> [Your instructions]: In the listing, rewrite the stretch from the line containing "Click Historia for" through the line containing "pyautogui.click(x=58, y=8)", changing "Features" to "Settings" and leaving everything else as it is.
-- start Records for the task --
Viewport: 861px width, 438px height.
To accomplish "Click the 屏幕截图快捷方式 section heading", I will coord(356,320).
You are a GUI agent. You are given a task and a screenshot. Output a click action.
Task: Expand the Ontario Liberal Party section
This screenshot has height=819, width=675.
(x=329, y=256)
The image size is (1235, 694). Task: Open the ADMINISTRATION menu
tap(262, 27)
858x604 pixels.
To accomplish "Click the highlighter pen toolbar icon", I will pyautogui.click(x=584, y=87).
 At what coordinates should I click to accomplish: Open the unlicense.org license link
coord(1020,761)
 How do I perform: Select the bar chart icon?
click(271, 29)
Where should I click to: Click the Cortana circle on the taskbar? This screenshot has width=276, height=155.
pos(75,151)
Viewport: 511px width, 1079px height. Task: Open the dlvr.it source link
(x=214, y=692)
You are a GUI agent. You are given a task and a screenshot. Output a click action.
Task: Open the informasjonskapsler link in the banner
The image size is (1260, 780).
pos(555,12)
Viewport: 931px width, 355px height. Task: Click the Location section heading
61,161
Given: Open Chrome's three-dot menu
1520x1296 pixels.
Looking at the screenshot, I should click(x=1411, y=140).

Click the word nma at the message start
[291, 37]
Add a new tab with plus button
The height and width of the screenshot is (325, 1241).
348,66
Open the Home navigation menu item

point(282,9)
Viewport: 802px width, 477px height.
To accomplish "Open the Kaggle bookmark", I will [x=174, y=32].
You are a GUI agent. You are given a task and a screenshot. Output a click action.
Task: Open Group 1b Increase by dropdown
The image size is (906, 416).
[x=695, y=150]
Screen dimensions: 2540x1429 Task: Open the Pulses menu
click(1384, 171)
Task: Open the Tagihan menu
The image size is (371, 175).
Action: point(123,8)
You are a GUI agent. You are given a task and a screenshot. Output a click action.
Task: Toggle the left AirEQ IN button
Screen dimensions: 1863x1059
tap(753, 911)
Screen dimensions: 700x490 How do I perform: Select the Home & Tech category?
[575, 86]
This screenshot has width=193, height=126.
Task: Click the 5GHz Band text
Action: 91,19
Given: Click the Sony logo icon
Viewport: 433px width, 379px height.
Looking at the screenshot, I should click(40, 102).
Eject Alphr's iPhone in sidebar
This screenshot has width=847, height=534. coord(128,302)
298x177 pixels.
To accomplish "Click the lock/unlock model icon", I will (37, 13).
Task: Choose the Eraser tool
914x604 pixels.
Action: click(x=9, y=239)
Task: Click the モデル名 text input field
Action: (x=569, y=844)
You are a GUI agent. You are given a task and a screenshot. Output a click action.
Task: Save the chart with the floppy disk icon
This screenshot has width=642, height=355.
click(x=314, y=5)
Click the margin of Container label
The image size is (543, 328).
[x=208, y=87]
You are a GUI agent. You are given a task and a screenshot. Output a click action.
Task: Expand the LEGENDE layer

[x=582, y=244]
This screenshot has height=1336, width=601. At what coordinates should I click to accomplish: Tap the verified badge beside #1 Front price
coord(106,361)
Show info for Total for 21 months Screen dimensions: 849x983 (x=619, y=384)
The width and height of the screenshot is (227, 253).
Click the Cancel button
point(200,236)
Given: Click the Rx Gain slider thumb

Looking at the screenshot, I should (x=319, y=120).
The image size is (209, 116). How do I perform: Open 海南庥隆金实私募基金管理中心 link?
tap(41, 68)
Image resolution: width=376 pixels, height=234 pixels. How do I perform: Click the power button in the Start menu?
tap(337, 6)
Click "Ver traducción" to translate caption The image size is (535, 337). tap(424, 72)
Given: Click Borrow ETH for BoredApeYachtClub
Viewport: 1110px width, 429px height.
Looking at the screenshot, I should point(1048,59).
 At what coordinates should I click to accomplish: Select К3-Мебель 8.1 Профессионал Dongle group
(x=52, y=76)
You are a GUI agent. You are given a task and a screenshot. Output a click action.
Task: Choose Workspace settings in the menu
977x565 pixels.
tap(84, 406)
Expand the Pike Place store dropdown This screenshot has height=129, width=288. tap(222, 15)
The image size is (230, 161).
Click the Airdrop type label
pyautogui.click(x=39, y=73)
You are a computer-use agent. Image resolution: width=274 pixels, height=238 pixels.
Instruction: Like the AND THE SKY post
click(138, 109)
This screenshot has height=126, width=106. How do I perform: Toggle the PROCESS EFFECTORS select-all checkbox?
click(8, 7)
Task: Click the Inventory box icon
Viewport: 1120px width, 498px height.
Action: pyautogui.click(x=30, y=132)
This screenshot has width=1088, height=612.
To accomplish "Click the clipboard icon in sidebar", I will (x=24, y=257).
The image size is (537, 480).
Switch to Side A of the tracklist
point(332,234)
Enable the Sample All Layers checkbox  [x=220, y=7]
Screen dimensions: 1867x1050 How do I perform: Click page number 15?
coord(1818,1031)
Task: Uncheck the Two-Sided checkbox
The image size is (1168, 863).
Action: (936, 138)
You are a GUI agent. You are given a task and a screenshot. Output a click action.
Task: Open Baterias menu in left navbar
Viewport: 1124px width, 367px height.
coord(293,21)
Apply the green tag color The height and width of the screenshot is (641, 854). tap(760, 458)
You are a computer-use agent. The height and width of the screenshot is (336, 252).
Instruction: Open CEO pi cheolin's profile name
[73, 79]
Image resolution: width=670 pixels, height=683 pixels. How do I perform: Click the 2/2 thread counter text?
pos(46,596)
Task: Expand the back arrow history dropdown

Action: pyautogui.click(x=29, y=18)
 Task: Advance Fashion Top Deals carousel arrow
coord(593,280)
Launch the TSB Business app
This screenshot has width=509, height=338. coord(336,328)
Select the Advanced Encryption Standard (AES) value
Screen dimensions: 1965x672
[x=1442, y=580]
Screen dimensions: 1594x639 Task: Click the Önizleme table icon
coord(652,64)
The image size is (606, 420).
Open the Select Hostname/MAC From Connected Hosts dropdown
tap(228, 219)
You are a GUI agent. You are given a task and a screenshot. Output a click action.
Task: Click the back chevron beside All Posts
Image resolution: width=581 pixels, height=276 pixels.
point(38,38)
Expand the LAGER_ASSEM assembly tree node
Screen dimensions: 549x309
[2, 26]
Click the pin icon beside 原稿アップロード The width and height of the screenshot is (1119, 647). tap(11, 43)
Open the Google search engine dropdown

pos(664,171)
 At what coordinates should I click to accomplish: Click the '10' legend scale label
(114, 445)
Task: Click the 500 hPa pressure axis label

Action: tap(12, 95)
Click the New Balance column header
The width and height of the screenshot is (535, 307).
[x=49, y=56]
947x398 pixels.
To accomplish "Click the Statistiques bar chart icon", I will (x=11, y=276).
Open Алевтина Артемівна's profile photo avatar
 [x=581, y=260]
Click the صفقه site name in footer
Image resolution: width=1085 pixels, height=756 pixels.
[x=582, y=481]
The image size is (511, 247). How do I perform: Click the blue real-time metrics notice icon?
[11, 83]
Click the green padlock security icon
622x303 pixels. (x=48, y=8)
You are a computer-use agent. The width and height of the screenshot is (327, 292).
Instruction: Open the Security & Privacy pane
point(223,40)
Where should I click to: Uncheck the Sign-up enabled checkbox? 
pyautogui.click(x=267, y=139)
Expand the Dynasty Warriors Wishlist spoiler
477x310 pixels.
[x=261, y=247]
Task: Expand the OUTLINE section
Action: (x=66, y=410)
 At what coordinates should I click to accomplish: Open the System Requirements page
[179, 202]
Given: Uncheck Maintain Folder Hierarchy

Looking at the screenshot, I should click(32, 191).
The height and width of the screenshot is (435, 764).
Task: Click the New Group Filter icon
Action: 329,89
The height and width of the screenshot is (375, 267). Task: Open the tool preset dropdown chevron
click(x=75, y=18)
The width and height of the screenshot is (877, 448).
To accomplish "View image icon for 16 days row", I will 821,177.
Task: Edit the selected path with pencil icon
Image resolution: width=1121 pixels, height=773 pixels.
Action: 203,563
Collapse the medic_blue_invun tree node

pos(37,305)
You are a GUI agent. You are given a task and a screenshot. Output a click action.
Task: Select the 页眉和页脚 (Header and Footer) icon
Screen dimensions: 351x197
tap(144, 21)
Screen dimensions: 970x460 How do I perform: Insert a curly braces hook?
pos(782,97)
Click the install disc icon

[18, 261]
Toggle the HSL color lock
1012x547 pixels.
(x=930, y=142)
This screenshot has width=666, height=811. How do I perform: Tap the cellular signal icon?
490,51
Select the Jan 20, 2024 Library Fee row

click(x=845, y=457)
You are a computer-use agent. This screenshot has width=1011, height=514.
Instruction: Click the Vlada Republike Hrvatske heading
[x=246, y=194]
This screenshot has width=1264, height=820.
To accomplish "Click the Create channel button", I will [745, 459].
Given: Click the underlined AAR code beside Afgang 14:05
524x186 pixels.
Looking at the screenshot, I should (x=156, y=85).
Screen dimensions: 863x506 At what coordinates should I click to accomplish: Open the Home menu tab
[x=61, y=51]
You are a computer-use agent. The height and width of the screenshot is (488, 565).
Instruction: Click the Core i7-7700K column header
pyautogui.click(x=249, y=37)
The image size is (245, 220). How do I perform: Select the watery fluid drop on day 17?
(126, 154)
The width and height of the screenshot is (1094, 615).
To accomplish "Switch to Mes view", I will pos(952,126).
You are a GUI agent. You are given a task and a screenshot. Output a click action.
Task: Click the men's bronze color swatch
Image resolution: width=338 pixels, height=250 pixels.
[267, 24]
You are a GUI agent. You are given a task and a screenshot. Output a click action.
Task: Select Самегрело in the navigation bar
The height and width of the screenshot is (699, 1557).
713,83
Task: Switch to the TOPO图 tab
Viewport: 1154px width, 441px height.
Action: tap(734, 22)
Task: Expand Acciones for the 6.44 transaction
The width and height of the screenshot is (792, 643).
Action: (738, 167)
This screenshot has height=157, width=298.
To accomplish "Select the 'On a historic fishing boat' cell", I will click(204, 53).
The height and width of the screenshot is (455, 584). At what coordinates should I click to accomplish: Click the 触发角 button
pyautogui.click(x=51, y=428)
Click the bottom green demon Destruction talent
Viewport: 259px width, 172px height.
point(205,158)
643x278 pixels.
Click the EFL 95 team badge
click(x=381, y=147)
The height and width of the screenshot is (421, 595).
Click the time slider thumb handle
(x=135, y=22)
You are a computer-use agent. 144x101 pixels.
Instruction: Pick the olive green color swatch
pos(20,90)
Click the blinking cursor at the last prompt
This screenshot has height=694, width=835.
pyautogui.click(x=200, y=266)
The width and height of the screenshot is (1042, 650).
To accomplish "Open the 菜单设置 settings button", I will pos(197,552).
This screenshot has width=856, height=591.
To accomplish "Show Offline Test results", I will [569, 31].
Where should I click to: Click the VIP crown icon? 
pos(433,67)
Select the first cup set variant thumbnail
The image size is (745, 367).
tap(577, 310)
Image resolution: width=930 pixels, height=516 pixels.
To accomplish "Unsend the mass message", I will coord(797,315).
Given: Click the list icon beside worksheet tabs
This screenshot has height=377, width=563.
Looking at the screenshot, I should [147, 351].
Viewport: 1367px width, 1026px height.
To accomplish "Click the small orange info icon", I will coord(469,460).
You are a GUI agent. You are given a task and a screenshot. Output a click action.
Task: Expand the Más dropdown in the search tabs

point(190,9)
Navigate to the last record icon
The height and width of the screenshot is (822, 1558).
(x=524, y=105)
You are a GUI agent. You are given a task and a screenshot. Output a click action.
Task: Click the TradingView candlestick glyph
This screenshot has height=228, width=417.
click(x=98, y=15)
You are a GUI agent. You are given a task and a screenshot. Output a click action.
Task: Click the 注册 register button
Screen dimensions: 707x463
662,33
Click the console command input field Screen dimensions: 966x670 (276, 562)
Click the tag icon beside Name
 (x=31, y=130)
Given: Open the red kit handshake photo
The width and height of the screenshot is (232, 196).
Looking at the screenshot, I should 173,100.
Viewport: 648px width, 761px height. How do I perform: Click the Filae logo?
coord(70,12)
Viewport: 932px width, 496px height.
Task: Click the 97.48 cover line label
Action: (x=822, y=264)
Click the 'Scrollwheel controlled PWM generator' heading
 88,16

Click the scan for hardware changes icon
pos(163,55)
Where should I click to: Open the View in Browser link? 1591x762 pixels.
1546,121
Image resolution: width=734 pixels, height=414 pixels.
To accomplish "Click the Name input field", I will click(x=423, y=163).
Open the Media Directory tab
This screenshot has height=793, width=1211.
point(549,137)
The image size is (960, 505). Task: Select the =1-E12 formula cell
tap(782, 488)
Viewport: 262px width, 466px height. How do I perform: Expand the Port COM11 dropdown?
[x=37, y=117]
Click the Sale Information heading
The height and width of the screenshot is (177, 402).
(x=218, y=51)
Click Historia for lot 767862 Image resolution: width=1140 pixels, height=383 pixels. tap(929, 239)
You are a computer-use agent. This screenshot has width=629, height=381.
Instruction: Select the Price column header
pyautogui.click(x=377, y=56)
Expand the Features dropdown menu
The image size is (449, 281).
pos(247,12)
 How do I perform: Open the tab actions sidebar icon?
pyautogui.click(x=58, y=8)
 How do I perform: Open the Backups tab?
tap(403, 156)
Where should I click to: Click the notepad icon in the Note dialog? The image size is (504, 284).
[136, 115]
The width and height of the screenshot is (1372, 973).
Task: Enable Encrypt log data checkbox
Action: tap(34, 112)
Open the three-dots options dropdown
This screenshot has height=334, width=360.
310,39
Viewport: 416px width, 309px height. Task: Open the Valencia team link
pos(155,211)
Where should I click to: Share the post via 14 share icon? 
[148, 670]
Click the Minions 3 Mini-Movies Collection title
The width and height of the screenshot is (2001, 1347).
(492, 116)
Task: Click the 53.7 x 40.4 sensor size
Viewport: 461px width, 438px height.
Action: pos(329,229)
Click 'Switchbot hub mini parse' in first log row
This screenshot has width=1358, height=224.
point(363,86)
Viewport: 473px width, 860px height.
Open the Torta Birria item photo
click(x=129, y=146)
-- end Records for the task --
> [Problem solution]:
Click Historia for lot 767862 Image resolution: width=1140 pixels, height=383 pixels. tap(929, 239)
You are a computer-use agent. This screenshot has width=629, height=381.
Instruction: Select the Price column header
pyautogui.click(x=377, y=56)
Expand the Settings dropdown menu
The image size is (449, 281).
pos(247,12)
 How do I perform: Open the tab actions sidebar icon?
pyautogui.click(x=58, y=8)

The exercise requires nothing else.